A Case Study of Teaching Social Responsibility to Doctoral Students in the Climate Sciences
- 232 Downloads
The need to make young scientists aware of their social responsibilities is widely acknowledged, although the question of how to actually do it has so far gained limited attention. A 2-day workshop entitled “Prepared for social responsibility?” attended by doctoral students from multiple disciplines in climate science, was targeted at the perceived needs of the participants and employed a format that took them through three stages of ethics education: sensitization, information and empowerment.
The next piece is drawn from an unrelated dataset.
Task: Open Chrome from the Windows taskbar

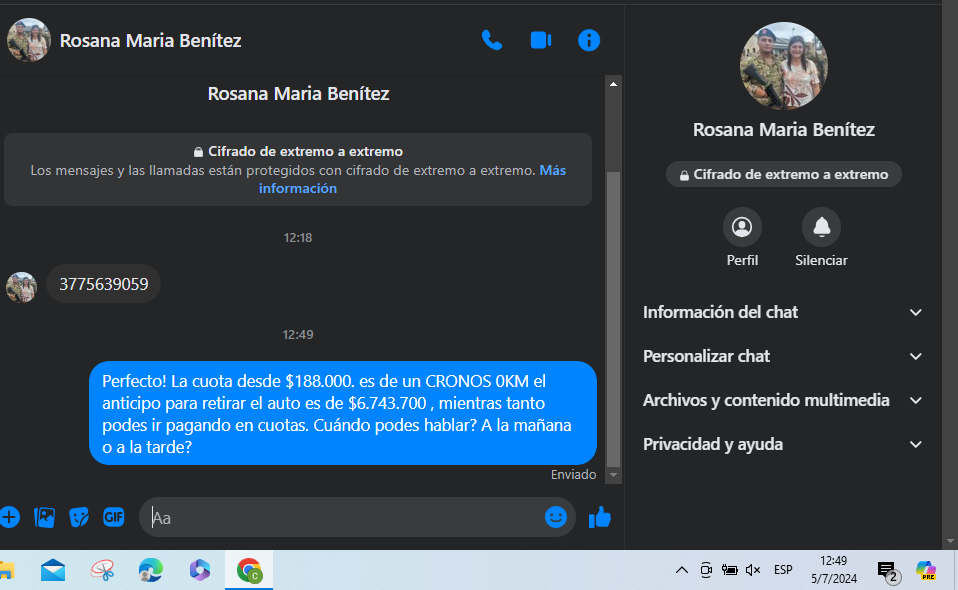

The workshop aimed at preparing doctoral students to manage ethical dilemmas that emerge when climate science meets the public sphere (e.g., to identify and balance legitimate perspectives on particular types of geo-engineering), and is an example of how to include social responsibility in doctoral education. The paper describes the workshop from the three different perspectives of the authors: the course teacher, the head of the graduate school, and a graduate student. The elements that contributed to the success of the workshop, and thus make it an example to follow, are (1) the involvement of participating students, (2) the introduction of external expertise and role models in climate science, and (3) a workshop design that focused on ethical analyses of examples from the climate sciences.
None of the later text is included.